_Problem to work on_
Format the material below, from its first line through the line containing "click(x=218, y=73)", as a JSON list of strings with one string per line and blank lines omitted.

_Records from a pointing dataset_
▼

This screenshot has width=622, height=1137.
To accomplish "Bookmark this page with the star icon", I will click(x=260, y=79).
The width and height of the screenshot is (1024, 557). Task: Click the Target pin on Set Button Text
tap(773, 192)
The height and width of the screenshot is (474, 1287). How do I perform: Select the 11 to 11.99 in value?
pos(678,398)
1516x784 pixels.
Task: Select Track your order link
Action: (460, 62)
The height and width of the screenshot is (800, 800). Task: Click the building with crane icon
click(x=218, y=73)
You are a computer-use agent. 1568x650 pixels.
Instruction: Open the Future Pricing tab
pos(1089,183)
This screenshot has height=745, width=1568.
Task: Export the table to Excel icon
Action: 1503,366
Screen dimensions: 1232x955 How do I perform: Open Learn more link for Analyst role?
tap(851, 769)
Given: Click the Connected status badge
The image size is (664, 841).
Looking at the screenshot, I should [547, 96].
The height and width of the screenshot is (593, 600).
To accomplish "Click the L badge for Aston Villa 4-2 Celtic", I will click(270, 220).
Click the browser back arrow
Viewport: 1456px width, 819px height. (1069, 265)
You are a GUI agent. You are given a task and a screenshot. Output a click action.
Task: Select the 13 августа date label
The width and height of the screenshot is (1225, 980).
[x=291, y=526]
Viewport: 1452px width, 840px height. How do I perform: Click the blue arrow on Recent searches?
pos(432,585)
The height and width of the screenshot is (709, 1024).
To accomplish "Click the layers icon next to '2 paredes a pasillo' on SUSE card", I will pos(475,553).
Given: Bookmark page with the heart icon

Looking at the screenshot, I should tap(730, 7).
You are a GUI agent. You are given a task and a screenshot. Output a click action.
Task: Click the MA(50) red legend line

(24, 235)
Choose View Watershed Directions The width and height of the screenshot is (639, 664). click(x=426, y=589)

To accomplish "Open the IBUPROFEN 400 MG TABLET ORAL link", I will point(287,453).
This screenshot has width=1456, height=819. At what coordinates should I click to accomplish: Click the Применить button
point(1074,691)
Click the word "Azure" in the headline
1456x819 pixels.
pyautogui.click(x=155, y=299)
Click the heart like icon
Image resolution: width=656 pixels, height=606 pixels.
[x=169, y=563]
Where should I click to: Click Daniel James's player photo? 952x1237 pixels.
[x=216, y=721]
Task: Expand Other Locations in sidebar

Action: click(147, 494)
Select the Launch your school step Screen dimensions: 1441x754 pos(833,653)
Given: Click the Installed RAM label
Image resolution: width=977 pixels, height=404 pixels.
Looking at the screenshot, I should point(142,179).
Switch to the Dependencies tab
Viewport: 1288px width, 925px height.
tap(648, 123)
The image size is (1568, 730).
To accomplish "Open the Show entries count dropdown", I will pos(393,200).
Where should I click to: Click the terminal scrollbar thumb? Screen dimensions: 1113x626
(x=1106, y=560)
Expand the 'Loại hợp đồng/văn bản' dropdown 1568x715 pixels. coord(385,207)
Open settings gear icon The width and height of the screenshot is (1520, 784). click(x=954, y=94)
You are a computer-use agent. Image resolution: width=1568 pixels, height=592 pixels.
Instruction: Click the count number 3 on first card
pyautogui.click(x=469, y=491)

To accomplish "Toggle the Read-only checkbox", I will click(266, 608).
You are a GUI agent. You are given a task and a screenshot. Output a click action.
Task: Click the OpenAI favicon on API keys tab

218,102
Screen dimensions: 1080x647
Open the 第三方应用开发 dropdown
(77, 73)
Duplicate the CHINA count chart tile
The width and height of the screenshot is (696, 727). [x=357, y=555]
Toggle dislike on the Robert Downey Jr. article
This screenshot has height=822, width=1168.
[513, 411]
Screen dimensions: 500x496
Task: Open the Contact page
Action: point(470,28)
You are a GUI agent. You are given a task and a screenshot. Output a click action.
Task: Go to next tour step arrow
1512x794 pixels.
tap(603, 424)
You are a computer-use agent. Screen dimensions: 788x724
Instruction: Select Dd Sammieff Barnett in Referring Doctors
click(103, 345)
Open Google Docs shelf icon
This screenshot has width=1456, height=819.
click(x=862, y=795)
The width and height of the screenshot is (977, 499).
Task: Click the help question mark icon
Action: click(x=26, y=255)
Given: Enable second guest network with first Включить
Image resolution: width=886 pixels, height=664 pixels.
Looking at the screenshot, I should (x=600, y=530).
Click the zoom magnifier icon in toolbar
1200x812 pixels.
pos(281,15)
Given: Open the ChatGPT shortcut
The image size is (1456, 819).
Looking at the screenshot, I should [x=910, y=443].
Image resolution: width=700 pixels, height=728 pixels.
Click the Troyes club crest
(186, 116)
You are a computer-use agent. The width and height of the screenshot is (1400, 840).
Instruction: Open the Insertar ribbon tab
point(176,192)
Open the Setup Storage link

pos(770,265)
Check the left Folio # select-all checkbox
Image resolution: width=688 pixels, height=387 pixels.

▲

_Complete response_
[
  "This screenshot has width=622, height=1137.",
  "To accomplish \"Bookmark this page with the star icon\", I will click(x=260, y=79).",
  "The width and height of the screenshot is (1024, 557). Task: Click the Target pin on Set Button Text",
  "tap(773, 192)",
  "The height and width of the screenshot is (474, 1287). How do I perform: Select the 11 to 11.99 in value?",
  "pos(678,398)",
  "1516x784 pixels.",
  "Task: Select Track your order link",
  "Action: (460, 62)",
  "The height and width of the screenshot is (800, 800). Task: Click the building with crane icon",
  "click(x=218, y=73)"
]